# Prompting Experiment

## Setup

In [2]:
%conda install openai

Channels:
 - defaults
Platform: osx-arm64
Collecting package metadata (repodata.json): done
Solving environment: done

# All requested packages already installed.


Note: you may need to restart the kernel to use updated packages.


In [8]:
import base64
import json
import os
import numpy as np
from dotenv import load_dotenv
from openai import OpenAI
from PIL import Image

In [36]:
# Load environment variables
load_dotenv()

# Create OpenAI client
client = OpenAI()

# Helper function to get completion
def get_completion(messages, model="gpt-4o", temperature=0.7, max_tokens=100):
    response = client.chat.completions.create(
        model=model,
        messages=messages,
        temperature=temperature,
        max_tokens=max_tokens
    )
    return response.choices[0].message.content

## Examples

In [10]:
# Get image count
image_count = len(os.listdir("images"))

# Load examples
with open('examples.json') as f:
    examples = json.load(f)

# Get example count
example_count = len(examples)

# Get average word count
word_counts = [len(example["desc"].split()) for example in examples.values()]
avg_word_count = np.mean(word_counts)

# Print stats
print(f"Image count: {image_count}")
print(f"Example count: {example_count}")
print(f"Average word count: {avg_word_count}")

Image count: 20
Example count: 20
Average word count: 21.25


## Prompting

### Prepare images

In [11]:
def resize_image(image_path, size=(512, 512)):
    with Image.open(image_path) as f:
        f.thumbnail(size, Image.Resampling.LANCZOS)
        f.save(image_path)

def get_image_format(image_path):
    with Image.open(image_path) as f:
        return f.format.lower()

def to_base64(image_path):
    with open(image_path, "rb") as f:
        return base64.b64encode(f.read()).decode("utf-8")

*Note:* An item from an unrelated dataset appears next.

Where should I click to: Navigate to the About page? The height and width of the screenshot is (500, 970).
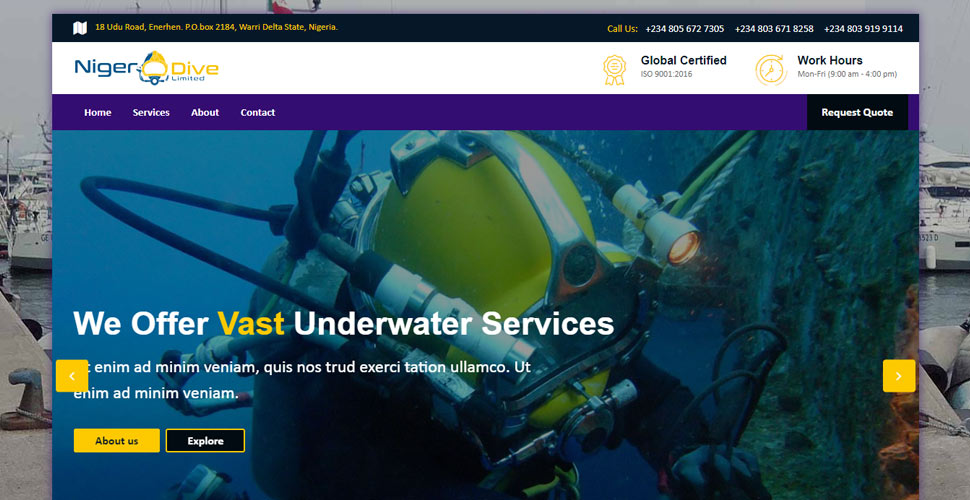pos(205,113)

def preprocess_image(image_path):
    resize_image(image_path)
    return {"format": get_image_format(image_path), "b64": to_base64(image_path)}

In [12]:
processed_images = []

for example in examples.values():
    processed_image = preprocess_image(example["path"])
    processed_image["desc"] = example["desc"]
    processed_images.append(processed_image)

### Prepare messages

In [25]:
def create_prompt(image_format: str, image_b64: str, max_words: int=30):
    return {
        "role": "user",
        "content": [
            {
                "type": "text",
                "text": f"Write a description for this image. The desciption should be within {max_words} words."
            }, {
                "type": "image_url",
                "image_url": {
                    "url": f"data:image/{image_format};base64,{image_b64}"
                }
            }
            ]
        }

def create_messages(references: list, image_item: dict, max_words: int=30):
    messages = []
    messages.append({
        "role": "system",
        "content": "You are an assistant writing image descriptions. Your task is to write descriptions for provided images in a consistent style. You response should be concise and informative. Your tone should be neutral and professional."
    })
    for ref in references:
        messages.append(create_prompt(ref["format"], ref["b64"], max_words=max_words))
        messages.append({"role": "assistant", "content": ref["desc"]})
    messages.append(create_prompt(image_item["format"], image_item["b64"], max_words=max_words))
    return messages

### Get completion

In [49]:
references = [processed_images[0], processed_images[1], processed_images[2], processed_images[3], processed_images[4]]
image_item = processed_images[5]
messages = create_messages(references, image_item)
response = get_completion(messages)

print(response)
print("---")
print(image_item["desc"])

A triangular black lacquer table featuring intricate carvings with geometric patterns and openwork spandrels, supported by three legs connected by stretchers.
---
The desktop of a trapezoid shape with a red marble panel inlaid to the center, then with a drawer opening at the front center, overall of dark wood color.


In [41]:
references = [processed_images[9], processed_images[12], processed_images[13]]
image_item = processed_images[14]
messages = create_messages(references, image_item, max_words=100)
response = get_completion(messages, temperature=1, max_tokens=300)

print(response)
print("---")
print(image_item["desc"])

Carved as a plaque with an openwork design of dragons and ruyi clouds, worked from a pale green jade stone, surmounted by a red bead and adorned with a white jade bead necklace.
---
Overall likely heart shape, carved two Chi dragons on top and bottom gazing at each other around the center aperture, the stone of overall grayish-white color.


In [45]:
references = [processed_images[17], processed_images[18]]
image_item = processed_images[19]
messages = create_messages(references, image_item)
response = get_completion(messages, temperature=0.5)

print(response)
print("---")
print(image_item["desc"])

Of cylindrical form, crafted from bamboo, featuring intricate carvings of a landscape scene with trees and mountains, with an inscription near the top.
---
Of slightly compressed cylindrical form, carved to the exterior with a figural scene and poetic phrases to the reverse.